Gangkhar is like a hidden village towards north of Trashiyangtsi Dzong, beyond the mountains.Gangkhar is an hour’s drive through a precarious feeder road from the old Dzong. Jarba village is about a kilometers Gangkhar. On the way to Jarba, few walks along the Jarba river upstream, there is a remains of spring water that once was used for bathing.
Once was many decades ago, when village was isolated from any modern education and development. Elders say that the spring source was once used for bathing by people for healing purposes, and by visitors while on their visit to the villages.
When important visitors bathed at the spring, the village people had to attend to their services and pay tax to arrange for their stay. The place where the guest stayed was called Zimkhang which is at Jarba village. Zimkhang mean a lodge where guests slept during their stay. Burdened by the labour and tax, the village men is said to have covered the bath house and spring with rocks and debris, never to be used again.
During my visit to the site, people had begun to clear the area, but there was no sign of any steaming water! Miracles have been possible in Bhutanese mythologies, and it should be possible for the spring to spit healing hot waters if the story people narrated is true.
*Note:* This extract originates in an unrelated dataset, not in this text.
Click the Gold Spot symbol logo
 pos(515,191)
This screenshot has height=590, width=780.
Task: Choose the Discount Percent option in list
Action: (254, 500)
A year ago, two village elders sought support from the villagers to unearth the spring to revive for its use. The locals and people of Gangkhar had made financial contributions upon the call for support to which civil servants from native village offered voluntarily.
The path was carved from the feeder road to the spring site. The spring at the moment is a rivulet which will be inadequate for a bath for now. It’s not even a warm water, yet it does have the odour of sulphurous chemical associated with spring water elsewhere.
Although there is no trace of a lost bath tub or it’s remains, there are boulders and rock face that display serenity of the place. Much part of the debri is removed and spring drawn from its nearby source.
The bath tub may be constructed by digging the soil and joining the rocks, but the work begun is a scratch start, and the spring not priming promise of a steaming spring for now.
I hope that the contributions made in breath and money will be able to draw atleast a warm water by some miracle, and the tub come alive for the healing power people talk about. If it does, people are hoping that it will become choices for other people and an income source.
The myth is waiting for its magical revival, and the innocent people of the Gangkhar will have a pride for their effort and hope.